Ngọọ liked small talk at the table. She would segue from hilarious episodes at work to discouraging Ifechukwu from eating the meat in a meal first, lest someone walks in and sees the food naked and assumes an inability to afford a decent meal. But, this time, she chewed all the small talk with the yam. Ifechukwu could tell, right from that sarcastic moment of servitude, that Ngọọ was offended, and that what offended her wasn’t just iniquity, but a cauldron of it. But it was an inconvenience to her 17-year-old ego to say I’m sorry, especially when unsure of her misdeed. She carried her plate to leave.

The peppery steam drew sniffles and sweat from Ngọọ’s face. “Ifechukwu,” she called coldly. “Sit down.”

Ifechukwu sat. “I’m not really hungry, Auntie,” she said.

“You’re not hungry. Ifechukwu, you’re not really hungry. How can you be hungry, Ifechukwu? Ifechukwuzitere, how can you be hungry since men now satisfy you?”

“Auntie?”

“So you’re pretending as if you don’t know, as if you don’t know that na ị dị ime? Who got you pregnant, Ifechukwu?”

Ifechukwu winced. She looked down her belly and up again. “Me…, pregnant? Wahala. Me that doesn’t have a boyfriend. Auntie, I’m not pregnant o. I’m not pregnant, biko. I’m not.”

“Then we’ll go for a test tomorrow.”

“Tomorrow is Sunday, Auntie.”

“Then we go on Monday.”

“Monday is sit-at-home.”

Ngọọ clinked her spoon hard against the plate. Ifechukwu was rattled. “On Monday, we’ll know if you’ll remain in this house.”

Ngọọ ate up and didn’t talk to Ifechukwu for the rest of the day.

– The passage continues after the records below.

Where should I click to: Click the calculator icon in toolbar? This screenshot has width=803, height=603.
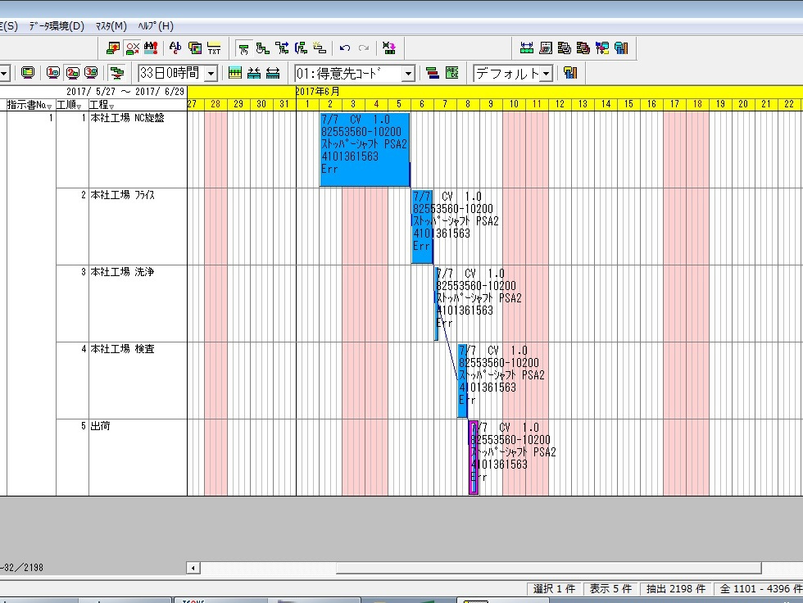coord(545,48)
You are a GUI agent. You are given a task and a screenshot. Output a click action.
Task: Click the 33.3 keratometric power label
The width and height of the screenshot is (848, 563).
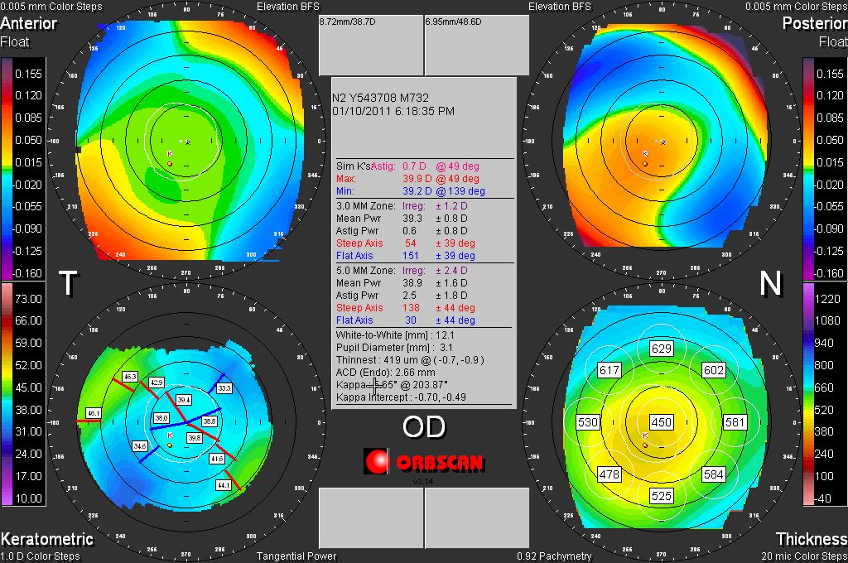224,387
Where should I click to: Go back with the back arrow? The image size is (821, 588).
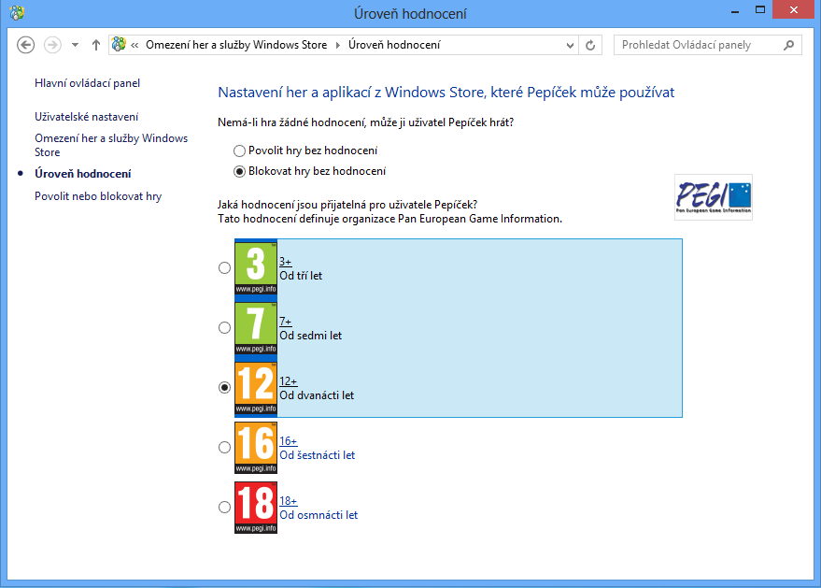[26, 45]
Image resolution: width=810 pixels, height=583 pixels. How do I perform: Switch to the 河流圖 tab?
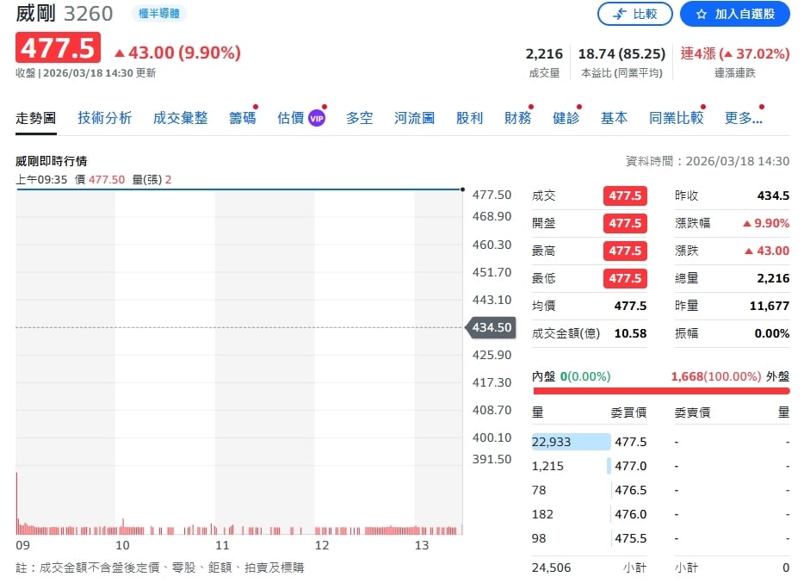click(x=414, y=118)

She spent the night agonising that the sun might have, once again, come to set in the family. Her mother, who birthed a child at 16, had told stories of how the sun of her value set into perpetual humiliation. That child would grow to be Ifechukwu’s mother, who conceived Ifechukwu before wedlock and married under a sizzling pressure that scorched her with regrets. Even Ngọọ herself, too, since six years ago, the sun seemed to have set on her desire to get married. Her belly had swelled, and when she got it back to normal, everyone believed that it was a lineal anomaly that she averted, not the fibrous tissues she testified about.

She was certain that the mouth of the church wouldn’t be shut either. The church saw her talk sense into young boys and girls who stood too close and for too long. It saw her preach her heart out against immorality and premarital sex, so emphatically that the guilty ones frowned and muttered and avoided Sunday school. It had seen her flaunt Ifechukwu as the model, the guided youngling, who wouldn’t stray. She was the sanctimonious hen, and she couldn’t imagine becoming the lampoon of the brood for the misdeed of her chick.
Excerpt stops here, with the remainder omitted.